The agency, whose major national clients include John Deere, Pitney Bowes, NCR, Lexis-Nexis, BellSouth and Ingersoll-Rand, has seen its clients demand a variety of database services.
"Many clients, particularly in the financial sector, already have a customer database. They might have a huge database but they might have a smaller segment that they want to market to for a frequency program, for example," said Molly Chillinsky, senior account executive. "Others might not have a database and they might want to build one but have only talked about it. Sue Hardin has a lot of experience building databases from the ground up. We can talk to them about what information they need and who needs access."

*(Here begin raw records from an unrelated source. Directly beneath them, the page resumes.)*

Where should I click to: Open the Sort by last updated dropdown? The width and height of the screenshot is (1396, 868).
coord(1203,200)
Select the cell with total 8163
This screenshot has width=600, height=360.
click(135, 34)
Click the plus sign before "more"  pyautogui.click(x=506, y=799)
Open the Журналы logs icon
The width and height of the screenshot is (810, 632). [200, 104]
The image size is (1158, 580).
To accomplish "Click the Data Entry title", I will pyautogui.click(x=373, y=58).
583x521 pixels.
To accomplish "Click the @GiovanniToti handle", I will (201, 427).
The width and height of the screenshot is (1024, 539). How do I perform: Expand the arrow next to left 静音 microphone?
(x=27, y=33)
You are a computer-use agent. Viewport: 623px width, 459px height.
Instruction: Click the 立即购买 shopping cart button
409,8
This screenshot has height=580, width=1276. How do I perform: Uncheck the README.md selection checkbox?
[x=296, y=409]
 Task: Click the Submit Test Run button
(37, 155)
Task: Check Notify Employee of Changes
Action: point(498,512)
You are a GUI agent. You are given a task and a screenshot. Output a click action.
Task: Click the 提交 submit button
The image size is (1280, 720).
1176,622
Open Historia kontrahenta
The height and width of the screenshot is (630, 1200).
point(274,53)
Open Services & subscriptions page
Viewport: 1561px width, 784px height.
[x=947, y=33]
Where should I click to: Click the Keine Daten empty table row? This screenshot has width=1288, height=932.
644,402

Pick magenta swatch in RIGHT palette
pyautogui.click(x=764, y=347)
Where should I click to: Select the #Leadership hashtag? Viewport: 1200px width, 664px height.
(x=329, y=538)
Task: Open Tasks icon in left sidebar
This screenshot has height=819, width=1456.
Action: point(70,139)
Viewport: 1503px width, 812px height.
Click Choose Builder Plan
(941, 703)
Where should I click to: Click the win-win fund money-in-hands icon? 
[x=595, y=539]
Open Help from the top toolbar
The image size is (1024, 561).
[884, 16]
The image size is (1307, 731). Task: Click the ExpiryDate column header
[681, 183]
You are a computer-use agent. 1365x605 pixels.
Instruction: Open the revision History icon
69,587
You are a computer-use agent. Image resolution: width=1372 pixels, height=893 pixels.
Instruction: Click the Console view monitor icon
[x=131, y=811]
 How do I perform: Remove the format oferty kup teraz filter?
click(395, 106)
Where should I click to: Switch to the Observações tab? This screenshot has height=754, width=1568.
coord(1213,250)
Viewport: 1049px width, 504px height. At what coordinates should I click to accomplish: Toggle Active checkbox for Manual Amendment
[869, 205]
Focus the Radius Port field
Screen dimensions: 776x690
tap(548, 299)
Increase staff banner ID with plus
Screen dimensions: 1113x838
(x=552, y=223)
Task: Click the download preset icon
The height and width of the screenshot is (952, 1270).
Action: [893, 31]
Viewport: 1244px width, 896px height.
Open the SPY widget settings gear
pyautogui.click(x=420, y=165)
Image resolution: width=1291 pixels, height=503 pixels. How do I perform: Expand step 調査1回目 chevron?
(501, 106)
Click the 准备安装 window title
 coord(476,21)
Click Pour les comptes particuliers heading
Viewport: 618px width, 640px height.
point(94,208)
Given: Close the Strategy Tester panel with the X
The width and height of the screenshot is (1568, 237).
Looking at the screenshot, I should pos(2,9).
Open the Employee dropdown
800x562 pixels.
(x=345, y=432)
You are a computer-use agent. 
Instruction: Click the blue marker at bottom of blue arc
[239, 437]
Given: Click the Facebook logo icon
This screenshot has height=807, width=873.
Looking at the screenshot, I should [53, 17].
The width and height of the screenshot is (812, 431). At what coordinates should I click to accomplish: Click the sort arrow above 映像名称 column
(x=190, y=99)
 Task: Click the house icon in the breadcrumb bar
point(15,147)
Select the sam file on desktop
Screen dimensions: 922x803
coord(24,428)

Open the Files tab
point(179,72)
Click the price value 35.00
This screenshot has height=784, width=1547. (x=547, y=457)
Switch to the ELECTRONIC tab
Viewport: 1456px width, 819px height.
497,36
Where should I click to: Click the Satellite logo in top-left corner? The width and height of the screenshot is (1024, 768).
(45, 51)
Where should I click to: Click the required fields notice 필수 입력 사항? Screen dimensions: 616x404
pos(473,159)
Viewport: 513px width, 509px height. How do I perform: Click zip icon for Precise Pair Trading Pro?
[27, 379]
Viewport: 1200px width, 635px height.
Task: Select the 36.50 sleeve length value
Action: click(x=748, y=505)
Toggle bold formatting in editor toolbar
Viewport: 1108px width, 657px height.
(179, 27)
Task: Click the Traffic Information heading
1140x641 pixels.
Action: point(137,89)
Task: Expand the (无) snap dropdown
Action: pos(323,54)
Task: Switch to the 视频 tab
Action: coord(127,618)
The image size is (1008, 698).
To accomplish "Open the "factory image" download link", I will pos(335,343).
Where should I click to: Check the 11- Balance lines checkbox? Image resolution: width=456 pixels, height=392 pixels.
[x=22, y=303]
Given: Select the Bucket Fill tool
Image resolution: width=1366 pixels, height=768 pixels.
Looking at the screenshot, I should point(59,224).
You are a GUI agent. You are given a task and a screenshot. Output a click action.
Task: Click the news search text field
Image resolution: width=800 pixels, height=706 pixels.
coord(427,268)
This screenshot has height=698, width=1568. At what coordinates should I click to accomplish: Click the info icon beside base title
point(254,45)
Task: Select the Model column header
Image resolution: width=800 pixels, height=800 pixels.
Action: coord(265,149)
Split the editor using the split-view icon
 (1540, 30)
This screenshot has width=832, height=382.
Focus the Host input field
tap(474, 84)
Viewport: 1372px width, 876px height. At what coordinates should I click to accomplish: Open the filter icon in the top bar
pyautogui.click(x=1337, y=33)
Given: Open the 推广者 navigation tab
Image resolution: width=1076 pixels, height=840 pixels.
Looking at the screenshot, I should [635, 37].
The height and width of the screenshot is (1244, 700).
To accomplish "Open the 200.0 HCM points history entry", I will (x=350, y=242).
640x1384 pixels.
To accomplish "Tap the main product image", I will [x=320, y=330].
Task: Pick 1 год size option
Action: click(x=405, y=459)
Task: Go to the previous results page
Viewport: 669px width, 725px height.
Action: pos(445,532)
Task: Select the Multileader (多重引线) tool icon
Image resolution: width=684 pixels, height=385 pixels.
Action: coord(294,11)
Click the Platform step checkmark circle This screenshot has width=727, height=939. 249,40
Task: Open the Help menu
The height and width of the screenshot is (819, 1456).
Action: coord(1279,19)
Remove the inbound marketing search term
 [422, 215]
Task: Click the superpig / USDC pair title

The agency plans to sell most of its database services as part of a more complete marketing package but also expects to work with clients interested in strictly database work. Initially, the new division will probably work with clients in industries that Yeck has focused on, such as finance, hi-tech, utilities and agriculture, Chillinsky said, but "Sue Hardin's experience is more broad-based, so she may bring us into other areas."
While the division will begin by working with corporate marketing directors, it also may offer its services to agencies or agency-related associations that want to offer database work to their clients, Hardin said.
Hardin sees the unit's challenge as helping turn the conceptual ideas and language of marketing directors into the process-oriented language of information services departments.
"The way I always describe it is that marketing departments are concept driven. They have ideas of where the company is going, but those ideas keep changing as new things develop," she said. "Information services is very detail oriented and black and white. It's all about taking what marketing departments want to do, where they want to go and where their thoughts are and building the details on the IS side."
For her part, Hardin made the switch from an external vendor to lead the new division because she saw it as an opportunity for growth.
"I wanted to go with a company more national in scope -- and when I looked at the clients I've worked with that have been most challenging, a lot of them came from Yeck," she said.
There is expected to be some hiring involved in the building of the new division, but not until farther down the road.
"They have a good core group in place both from a human resources and a hardware/software standpoint," she said. "As we take on clients and the business expands, we will be doing more hiring, but for now we can do everything we need to."